Hauptvortrag SYNF 1.6 Do 17:55 H 1
Spectroscopic signatures of spin-charge separation in a quasione-dimensional
organic conductor — •Ralph Claessen — Experimentalphysik
II, Universität Augsburg, D-86135 Augsburg
In interacting one-dimensional (1D) metals conventional Fermi liquid
behavior is expected to break down due to a dynamical decoupling of
charge and spin degrees of freedom. Angle-resolved photoelectron spectroscopy
(ARPES) on the electronic structure of the quasi-1D organic
conductor TTF-TCNQ [1] indeed reveals significant discrepancies to
band theory. Instead, the experimental spectra can be well explained
by the 1D Hubbard model [2], which accounts for the intramolecular
Coulomb interaction and predicts signatures of spin-charge separation
over the entire conduction band width. The model description can even
be made quantitative, if one accounts for an enhanced hopping integral
at the surface related to a relaxation of the topmost molecular layer.
The importance of strong 1D correlation effects is further supported by
a remarkable temperature dependence of the ARPES data.
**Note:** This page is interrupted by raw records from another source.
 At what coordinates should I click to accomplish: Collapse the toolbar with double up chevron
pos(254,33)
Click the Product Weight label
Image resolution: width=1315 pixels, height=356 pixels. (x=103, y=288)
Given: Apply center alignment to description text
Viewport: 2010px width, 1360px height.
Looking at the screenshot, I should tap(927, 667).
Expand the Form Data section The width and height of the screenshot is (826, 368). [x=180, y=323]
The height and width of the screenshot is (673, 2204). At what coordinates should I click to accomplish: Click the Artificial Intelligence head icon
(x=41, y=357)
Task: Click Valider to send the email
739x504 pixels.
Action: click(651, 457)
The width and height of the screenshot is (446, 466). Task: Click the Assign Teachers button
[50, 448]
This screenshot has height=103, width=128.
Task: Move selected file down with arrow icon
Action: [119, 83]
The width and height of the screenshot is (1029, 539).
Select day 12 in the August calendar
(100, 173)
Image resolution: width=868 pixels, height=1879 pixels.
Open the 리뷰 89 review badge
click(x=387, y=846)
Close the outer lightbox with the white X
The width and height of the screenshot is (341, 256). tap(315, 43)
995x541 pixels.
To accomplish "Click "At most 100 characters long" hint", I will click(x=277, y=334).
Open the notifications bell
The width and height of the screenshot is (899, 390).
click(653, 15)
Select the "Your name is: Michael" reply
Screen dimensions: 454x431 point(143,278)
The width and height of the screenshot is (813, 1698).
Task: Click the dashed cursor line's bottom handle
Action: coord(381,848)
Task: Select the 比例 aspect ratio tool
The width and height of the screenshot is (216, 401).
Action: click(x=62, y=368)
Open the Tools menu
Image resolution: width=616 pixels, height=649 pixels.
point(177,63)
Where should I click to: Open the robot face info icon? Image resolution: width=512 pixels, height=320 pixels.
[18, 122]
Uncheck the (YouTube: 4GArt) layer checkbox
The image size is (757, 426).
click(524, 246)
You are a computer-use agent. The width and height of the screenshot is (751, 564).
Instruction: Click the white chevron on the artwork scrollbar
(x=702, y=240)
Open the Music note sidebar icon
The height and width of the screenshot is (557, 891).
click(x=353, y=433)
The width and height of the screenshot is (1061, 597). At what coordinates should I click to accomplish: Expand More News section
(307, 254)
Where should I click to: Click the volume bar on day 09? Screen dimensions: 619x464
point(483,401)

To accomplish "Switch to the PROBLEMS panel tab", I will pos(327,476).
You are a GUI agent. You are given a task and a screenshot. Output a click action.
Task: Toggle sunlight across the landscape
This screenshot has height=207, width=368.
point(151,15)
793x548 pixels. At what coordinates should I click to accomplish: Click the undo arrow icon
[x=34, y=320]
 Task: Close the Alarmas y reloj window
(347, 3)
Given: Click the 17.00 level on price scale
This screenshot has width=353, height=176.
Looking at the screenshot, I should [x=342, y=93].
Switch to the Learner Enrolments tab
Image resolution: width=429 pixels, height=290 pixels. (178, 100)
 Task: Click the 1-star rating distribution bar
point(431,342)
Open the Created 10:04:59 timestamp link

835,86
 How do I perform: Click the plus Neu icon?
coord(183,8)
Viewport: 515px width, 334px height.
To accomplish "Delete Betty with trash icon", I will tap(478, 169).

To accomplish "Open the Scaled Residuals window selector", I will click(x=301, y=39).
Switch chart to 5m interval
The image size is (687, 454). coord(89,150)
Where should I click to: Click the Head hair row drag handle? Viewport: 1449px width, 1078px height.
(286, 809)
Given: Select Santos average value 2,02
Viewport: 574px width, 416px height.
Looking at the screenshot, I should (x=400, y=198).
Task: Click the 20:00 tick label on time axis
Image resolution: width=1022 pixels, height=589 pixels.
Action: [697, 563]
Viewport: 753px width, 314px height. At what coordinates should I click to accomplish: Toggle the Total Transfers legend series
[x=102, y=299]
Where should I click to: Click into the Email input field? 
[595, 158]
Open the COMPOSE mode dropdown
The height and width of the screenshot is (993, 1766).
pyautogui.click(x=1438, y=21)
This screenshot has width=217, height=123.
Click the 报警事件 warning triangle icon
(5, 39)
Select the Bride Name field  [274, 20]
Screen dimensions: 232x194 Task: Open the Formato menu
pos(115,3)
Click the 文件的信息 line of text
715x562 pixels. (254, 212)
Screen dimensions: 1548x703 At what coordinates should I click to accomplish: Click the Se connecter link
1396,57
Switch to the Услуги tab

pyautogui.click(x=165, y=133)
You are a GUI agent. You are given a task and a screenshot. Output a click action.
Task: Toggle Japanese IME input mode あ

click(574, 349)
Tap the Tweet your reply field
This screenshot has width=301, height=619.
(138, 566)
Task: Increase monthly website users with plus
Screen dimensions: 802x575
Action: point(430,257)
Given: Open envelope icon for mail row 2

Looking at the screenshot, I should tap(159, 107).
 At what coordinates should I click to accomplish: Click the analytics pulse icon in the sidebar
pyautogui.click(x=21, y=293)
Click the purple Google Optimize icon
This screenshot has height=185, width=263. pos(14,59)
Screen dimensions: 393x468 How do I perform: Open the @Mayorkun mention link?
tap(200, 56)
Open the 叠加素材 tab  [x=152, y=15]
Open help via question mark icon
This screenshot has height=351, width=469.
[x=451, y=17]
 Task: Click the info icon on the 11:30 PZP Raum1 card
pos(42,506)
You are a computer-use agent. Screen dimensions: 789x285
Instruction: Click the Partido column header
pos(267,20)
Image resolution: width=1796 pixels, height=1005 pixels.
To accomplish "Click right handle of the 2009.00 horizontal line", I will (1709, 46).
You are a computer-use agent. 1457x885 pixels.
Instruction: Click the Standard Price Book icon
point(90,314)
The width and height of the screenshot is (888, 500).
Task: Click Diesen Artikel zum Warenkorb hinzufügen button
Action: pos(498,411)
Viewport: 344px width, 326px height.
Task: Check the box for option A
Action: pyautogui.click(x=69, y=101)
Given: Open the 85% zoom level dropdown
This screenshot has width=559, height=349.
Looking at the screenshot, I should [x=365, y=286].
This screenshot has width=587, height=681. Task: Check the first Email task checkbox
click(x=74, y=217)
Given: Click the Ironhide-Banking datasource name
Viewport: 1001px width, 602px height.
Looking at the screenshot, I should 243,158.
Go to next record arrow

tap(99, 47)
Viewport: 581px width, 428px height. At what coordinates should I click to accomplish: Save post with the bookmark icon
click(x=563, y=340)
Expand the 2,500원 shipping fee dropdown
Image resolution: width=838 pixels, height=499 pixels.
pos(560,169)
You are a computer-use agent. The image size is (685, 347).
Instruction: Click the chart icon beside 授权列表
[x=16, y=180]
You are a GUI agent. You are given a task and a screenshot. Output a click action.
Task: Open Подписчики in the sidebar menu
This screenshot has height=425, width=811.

These results
provide strong spectroscopic evidence for the occurence of spin-charge
separation in the finite energy physics of TTF-TCNQ. Deviations of the
Hubbard model description for the low-energy spectral behavior is attributed
to the neglect of interchain coupling, long-range Coulomb interaction
and/or electron-phonon coupling.
[1] R. Claessen et al., Phys. Rev. Lett. 88, 096402 (2002).
[2] M. Sing et al., Phys. Rev. B 68, 125111 (2003).